## Your assignment
Leaving the pictures out, print the lines from the first line of the listing through the line containing "Task: Tap the message text bubble", exactly as they read, and no others.

═════ Supplied records

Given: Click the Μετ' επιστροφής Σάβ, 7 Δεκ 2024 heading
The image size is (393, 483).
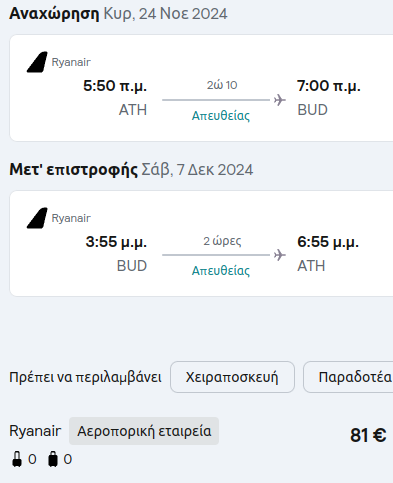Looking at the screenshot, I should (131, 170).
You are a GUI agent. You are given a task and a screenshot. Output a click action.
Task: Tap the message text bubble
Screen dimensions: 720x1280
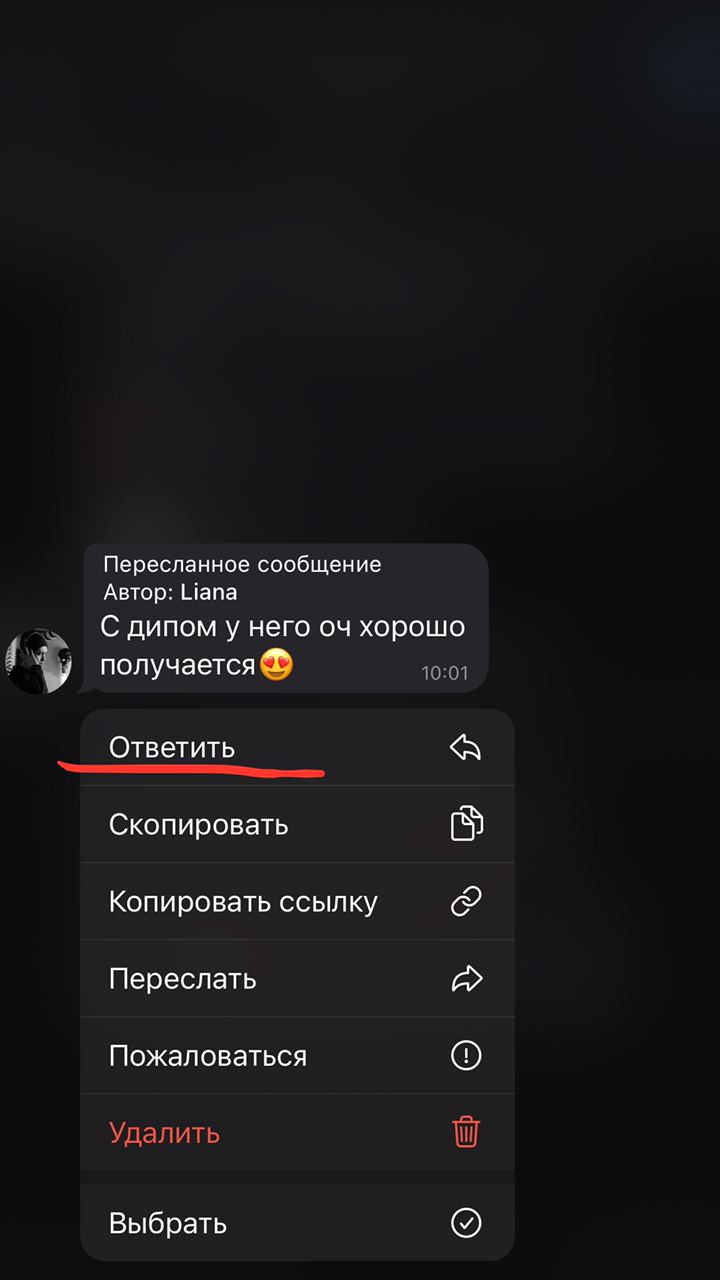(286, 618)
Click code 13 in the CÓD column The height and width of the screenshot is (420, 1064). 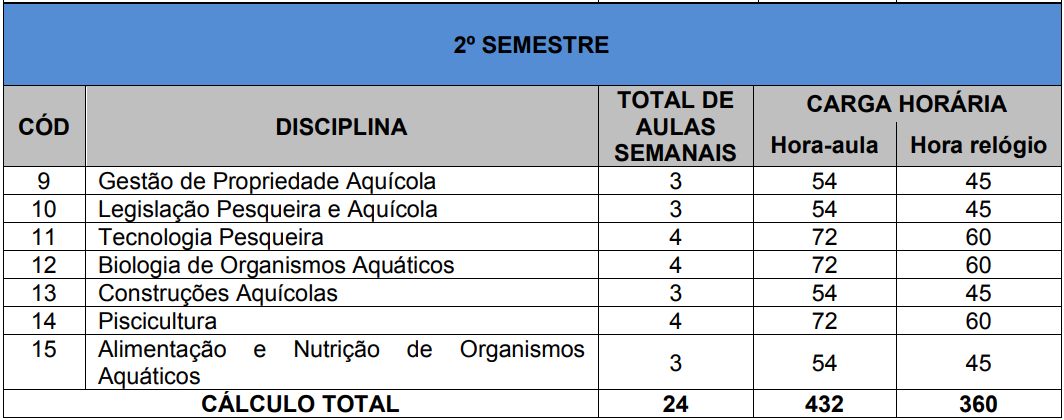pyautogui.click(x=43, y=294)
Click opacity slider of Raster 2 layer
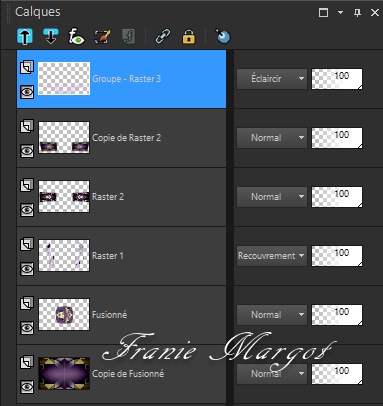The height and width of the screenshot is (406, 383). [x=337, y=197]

══════════

## Solution below
Given: Click the Μετ' επιστροφής Σάβ, 7 Δεκ 2024 heading
The image size is (393, 483).
Looking at the screenshot, I should (131, 170).
You are a GUI agent. You are given a task and a screenshot. Output a click action.
Task: Tap the message text bubble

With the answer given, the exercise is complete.